We have shown high-quality MRI that indirectly indicates a high-accuracy of the employed gradient fields. Previous work has demonstrated directly and quantitatively that DYNAMITE fields can be generated in a very accurate and predictable fashion. In addition, straight-forward encoding and reconstruction has been applied in this study for a transparent comparison of DYNAMITE and conventional MRI. More importantly, the equivalence of the employed gradient fields can also be directly appreciated from the sinograms. They represent an intermediate step of the processing chain that allows an unobstructed and intuitive view on individual projections before they are combined by the inverse Radon transform (compare Fig. 2). The close resemblance of the sinograms obtained with DYNAMITE and conventional field gradients (Fig. 8, rat foot) demonstrates that the high-level MRI similarity is not due to specific properties of the radial encoding or processing, but a direct consequence of largely equivalent raw data due to accurate DYNAMITE gradient fields.

Fig. 8.

Fig. 8

Multi-slice DYNAMITE images (upper row) of a rat tail are largely identical to conventional MRI (lower row) based on the scanner’s set of X, Y and Z gradient coils. (for all slices: compare Appendix C)
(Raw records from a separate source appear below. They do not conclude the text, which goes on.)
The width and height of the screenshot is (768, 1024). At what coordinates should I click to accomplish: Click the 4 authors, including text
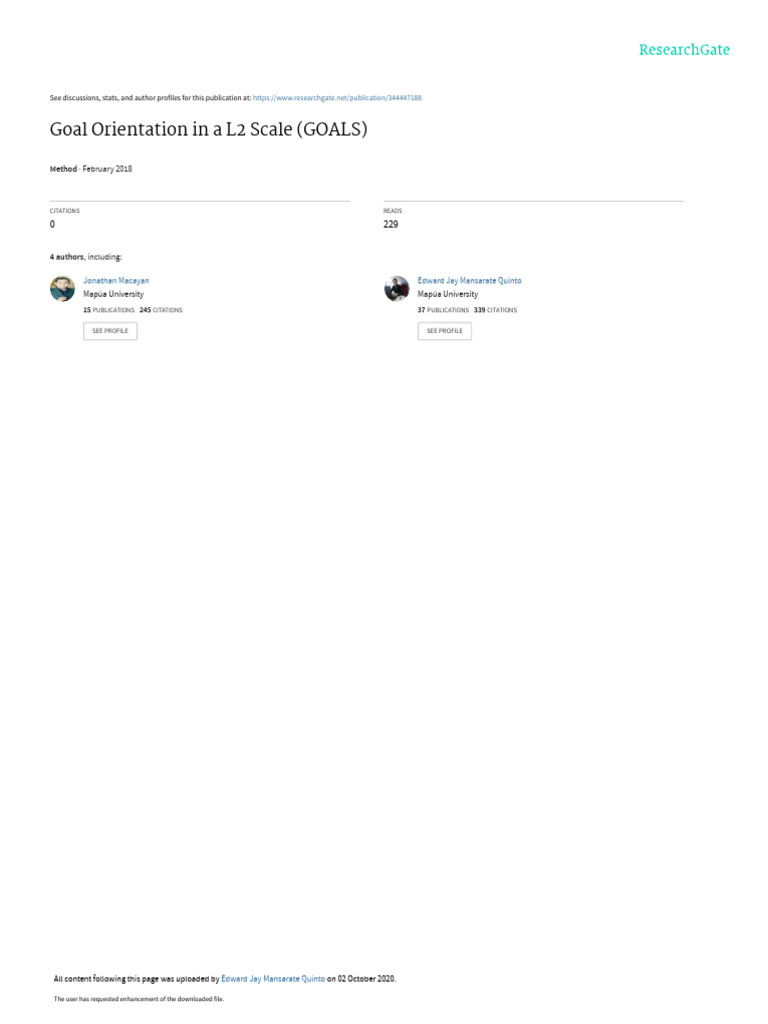pyautogui.click(x=86, y=257)
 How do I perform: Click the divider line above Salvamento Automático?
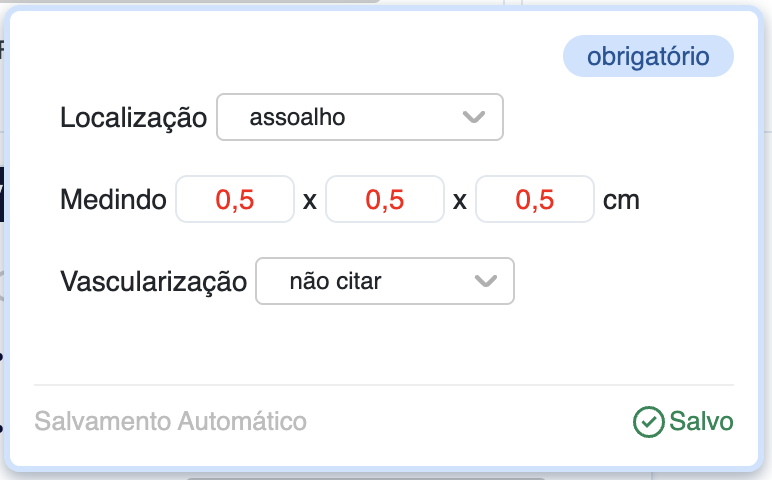[x=384, y=385]
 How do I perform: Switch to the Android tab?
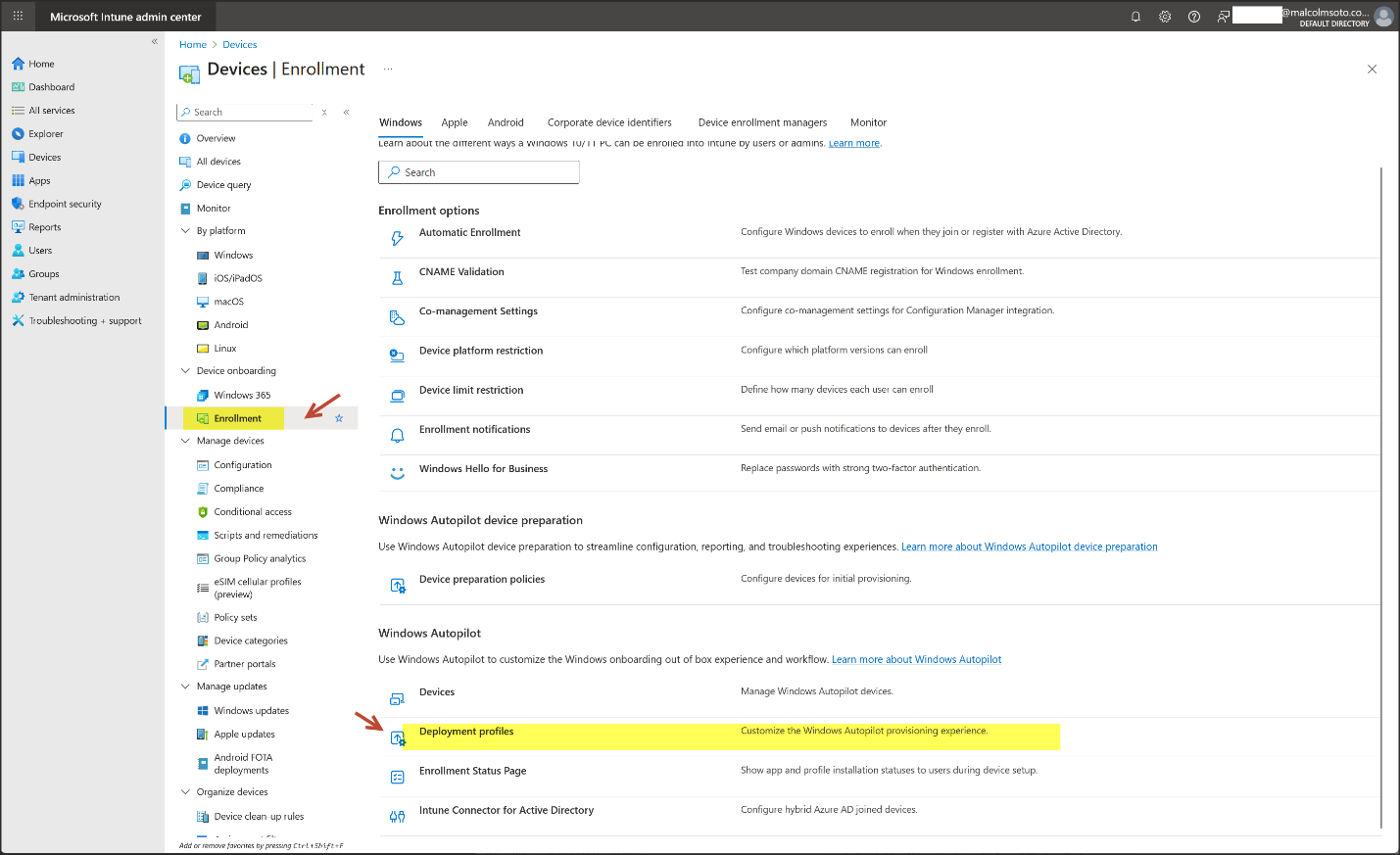coord(506,122)
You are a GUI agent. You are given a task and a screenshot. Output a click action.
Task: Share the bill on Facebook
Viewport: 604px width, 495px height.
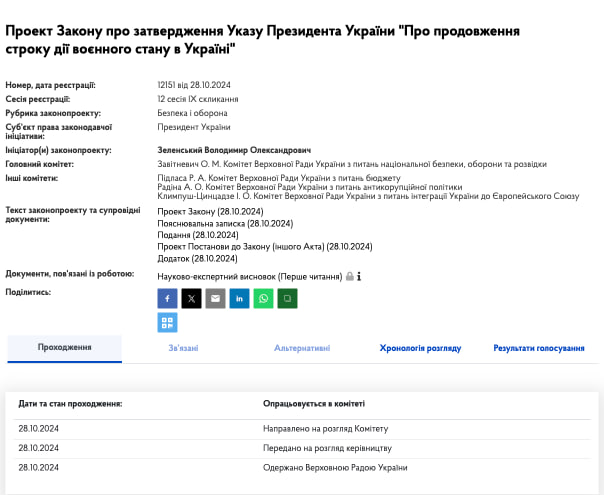point(167,298)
MR images of an ex vivo rat tail acquired at identical parameter settings with DYNAMITE and the scanner’s built-in X, Y and Z gradient coils are largely identical (Fig. 8, selected slices throughout the FOV, all slices in Appendix C, difference map in Appendix D). With DYNAMITE MRI, a high degree of spatial accuracy is achieved as well as identical contrast behavior. The distinct tissue contrast (along with the recurring vertebra structure and the symmetry of the rat tail) allow a clear identification of anatomical structures similar to (11).

Appendix C (Fig. 11).

Appendix C (Fig. 11)

Complete comparison of the DYNAMITE and conventional gradient encoding for multi-slice MRI of an ex vivo rat tail. (compare figure 6)

Appendix D (Fig. 12).

Appendix D (Fig. 12)

Example analysis of MRI of a rat foot acquired with DYNAMITE (A) and the scanner’s built-in gradient coils (B). The deviation between the two images is expressed as magnitude difference at the original MRI scaling (C) and with four-fold amplification (D).

DISCUSSION

This study aimed at realizing a physical copy of a conventional MRI sequence and to demonstrate identical MRI outcome. To this end, the decision was made to synthesize DYNAMITE fields that were regionally accurate for the specific application at hand, i.e. slice selection or in-plane radial encoding. The optimization of selection field shapes along with the corresponding RF pulses has not been intended here. While not applied in this study, the ability of DYNAMITE to tailor magnetic field shapes to a selected region at hand bears the potential to further improve individual characteristics of the slice selection fields, e.g. the generation efficiency. For instance, amplitude offsets at off-center positions are inherent to gradient fields generated by conventional coils and require a corresponding array of RF offsets for slice-selection. The gradient strength, however, solely relies on the change in field amplitude per unit length. A stack of slices can therefore also be selected with an array of offset-free DYNAMITE gradient fields at individual slice positions in combination with an (identical) on-resonance, frequency-selective RF pulse. Note that the generation of strong gradient fields required the MC channels to overlap in a largely constructive fashion, e.g. as opposed to certain B0 shim applications (10). In practice, the uniqueness of field terms was therefore easily achieved in this study even far outside the immediate FOV for MRI without specific measures. Identical sequence timing was used for DYNAMITE and conventional gradient encoding to ensure comparable signal and contrast behavior. The problem of largely varying switching times of the gradient system (180 µs) and the current DYNAMITE installation (10 µs) was overcome by delaying the onset of DYNAMITE fields by 85 µs relative to the onset of gradient ramps generated by scanner’s gradient system (and vice versa for declining ramps) to maintain both the gradient’s moment as well as its effective timing within the MR sequence (compare Fig. 1B).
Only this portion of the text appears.